▶ _DATA SHOWN_
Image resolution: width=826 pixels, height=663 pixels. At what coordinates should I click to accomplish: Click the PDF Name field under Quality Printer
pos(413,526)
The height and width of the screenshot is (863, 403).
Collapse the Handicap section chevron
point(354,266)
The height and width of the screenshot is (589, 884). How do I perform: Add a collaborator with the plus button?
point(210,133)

--

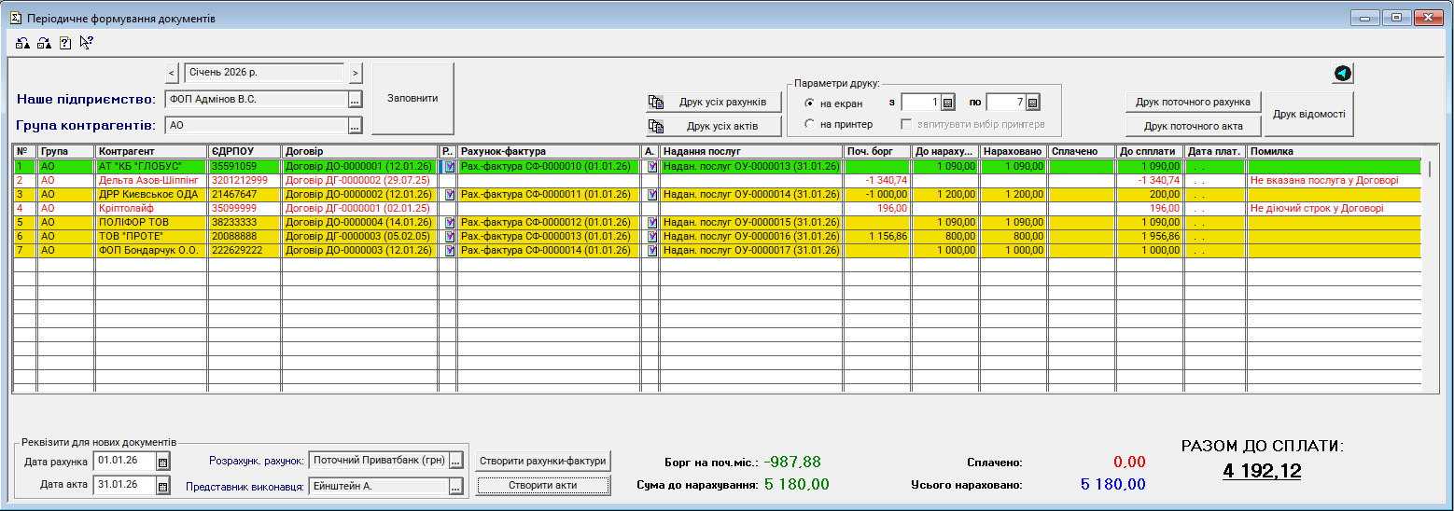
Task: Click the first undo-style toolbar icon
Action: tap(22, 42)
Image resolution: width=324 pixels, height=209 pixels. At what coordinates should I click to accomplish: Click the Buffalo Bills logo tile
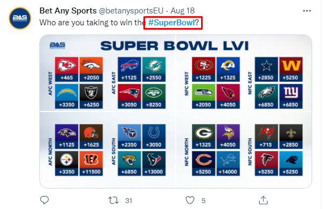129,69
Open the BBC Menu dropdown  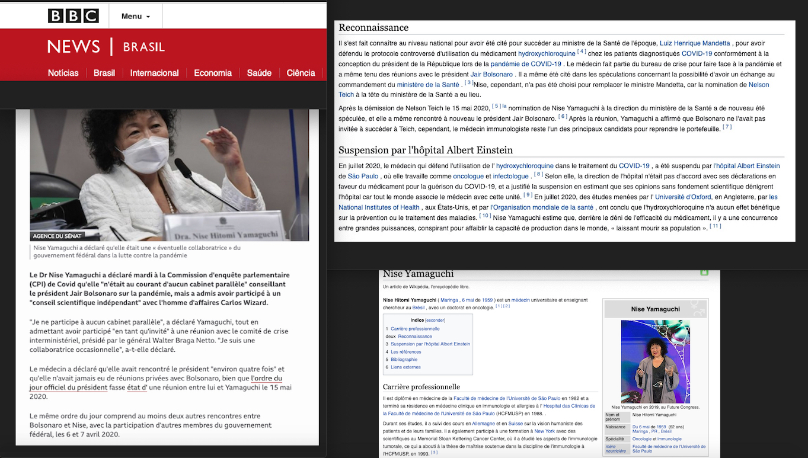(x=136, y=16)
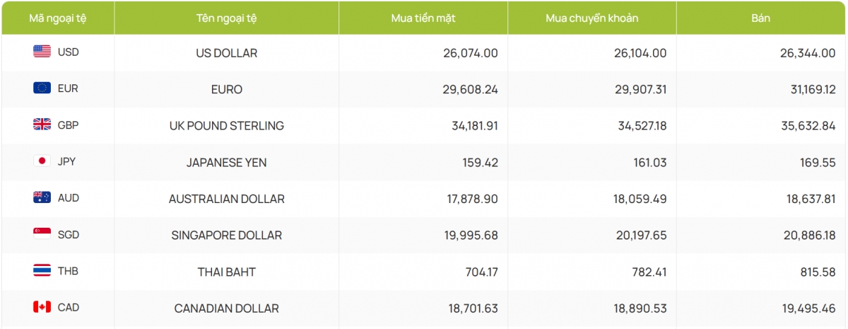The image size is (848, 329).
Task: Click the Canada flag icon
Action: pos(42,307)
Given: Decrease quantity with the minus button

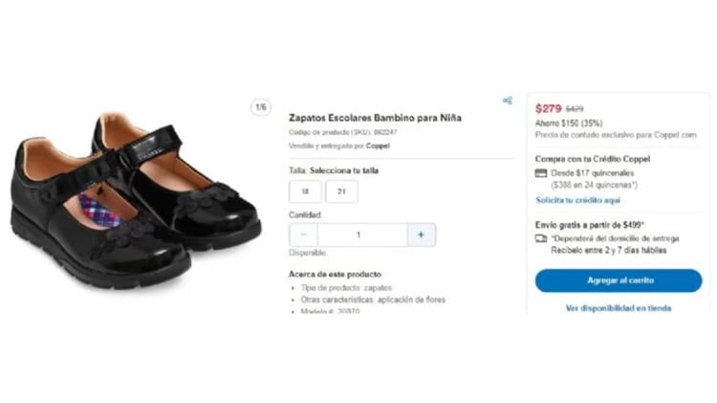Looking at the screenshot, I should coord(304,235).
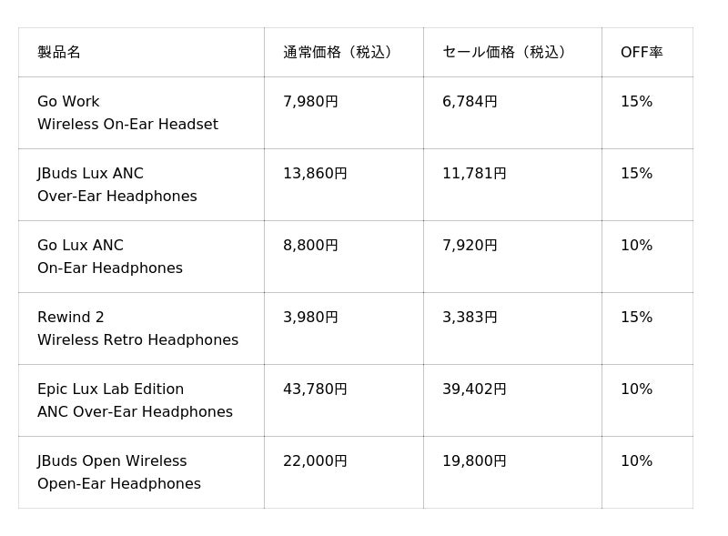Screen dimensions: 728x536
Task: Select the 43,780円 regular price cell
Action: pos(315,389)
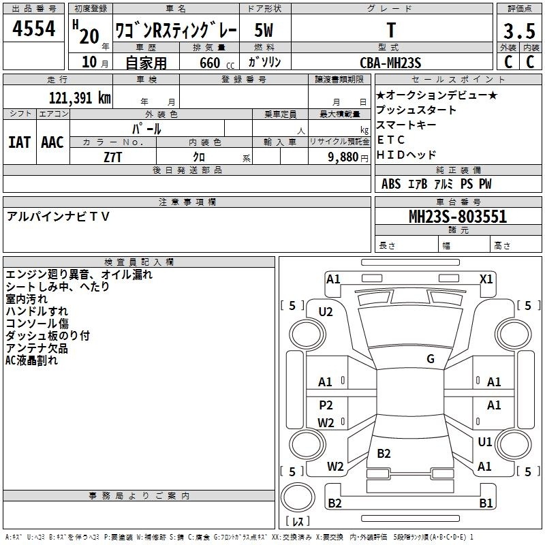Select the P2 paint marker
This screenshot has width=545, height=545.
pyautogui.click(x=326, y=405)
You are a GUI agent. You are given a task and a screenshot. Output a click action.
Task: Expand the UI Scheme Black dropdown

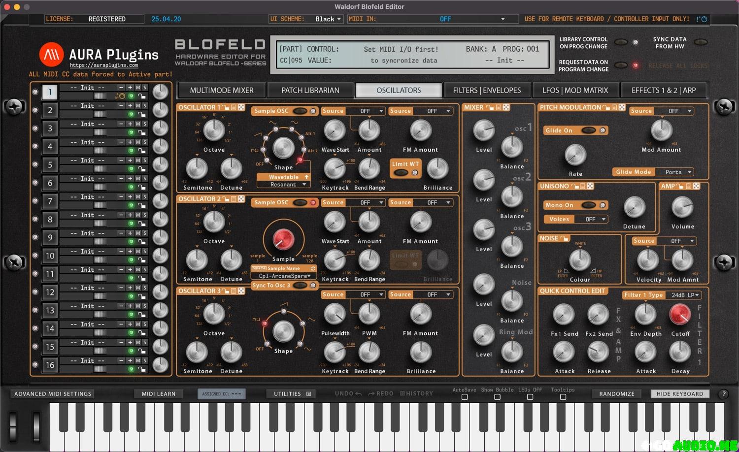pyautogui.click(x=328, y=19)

...

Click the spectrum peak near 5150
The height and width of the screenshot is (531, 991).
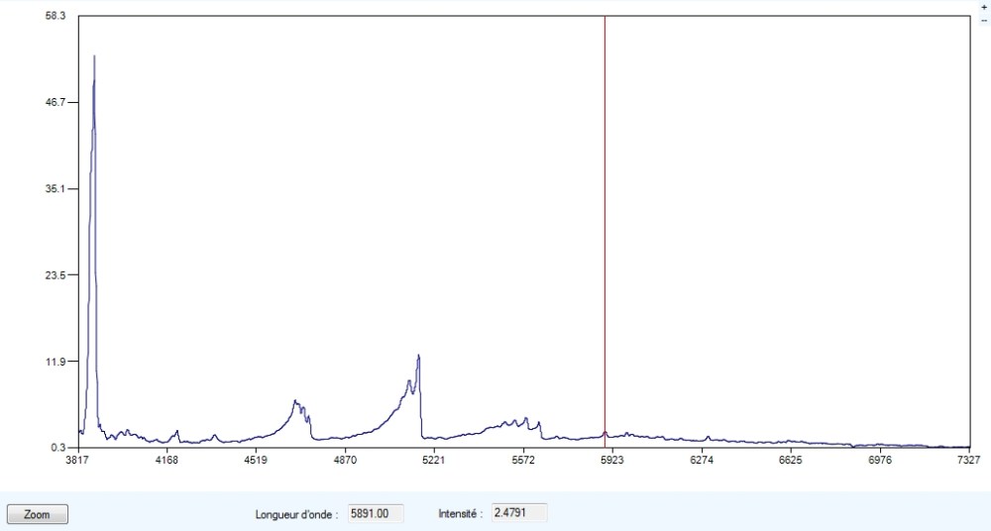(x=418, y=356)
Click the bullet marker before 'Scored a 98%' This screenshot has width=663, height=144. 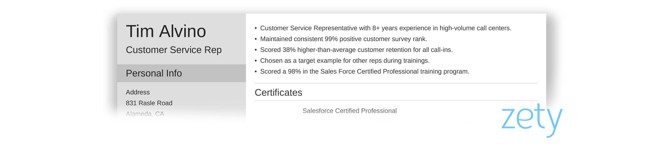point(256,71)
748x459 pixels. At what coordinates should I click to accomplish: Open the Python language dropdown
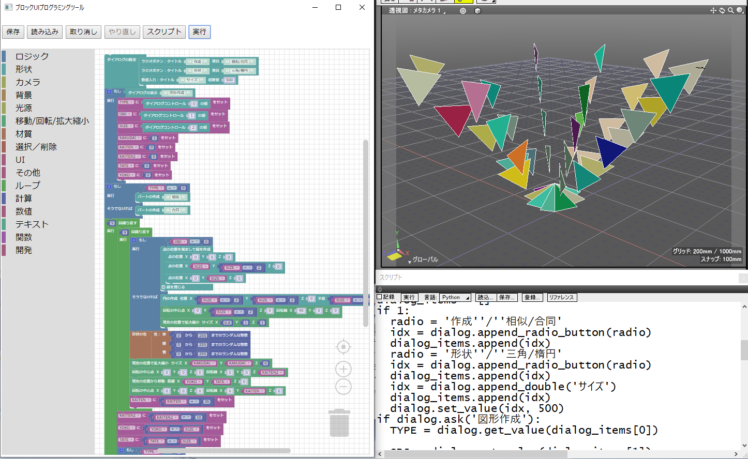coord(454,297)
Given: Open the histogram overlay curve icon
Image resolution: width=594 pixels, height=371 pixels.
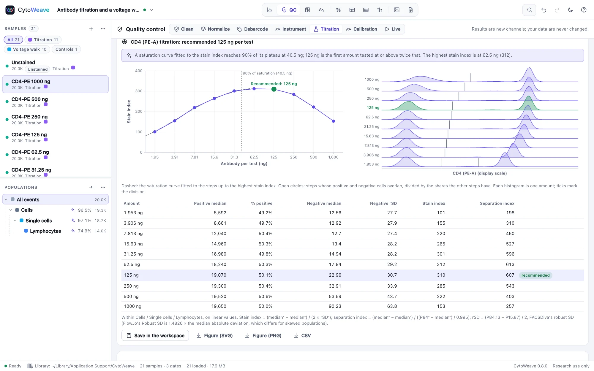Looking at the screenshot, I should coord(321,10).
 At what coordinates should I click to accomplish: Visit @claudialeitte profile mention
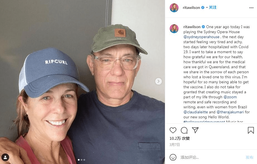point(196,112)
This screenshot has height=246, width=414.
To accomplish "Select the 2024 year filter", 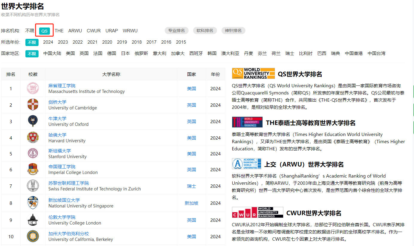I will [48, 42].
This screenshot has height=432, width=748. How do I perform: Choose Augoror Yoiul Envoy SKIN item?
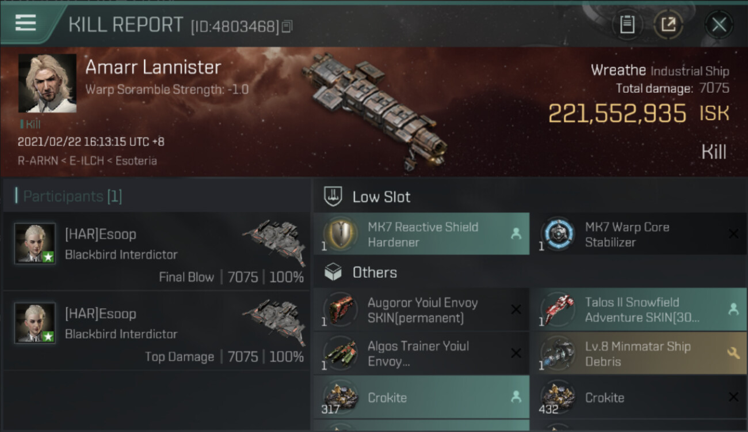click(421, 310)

▶ _TASK INSTRUCTIONS_
From the listing above, return the lines starting at the one with "Image resolution: width=826" and ending at the one with "The height and width of the screenshot is (863, 403).", both kept, exactly as they appear and nothing more.

▶ _RESPONSE_
Image resolution: width=826 pixels, height=663 pixels. At what coordinates should I click to accomplish: Click the PDF Name field under Quality Printer
pos(413,526)
The height and width of the screenshot is (863, 403).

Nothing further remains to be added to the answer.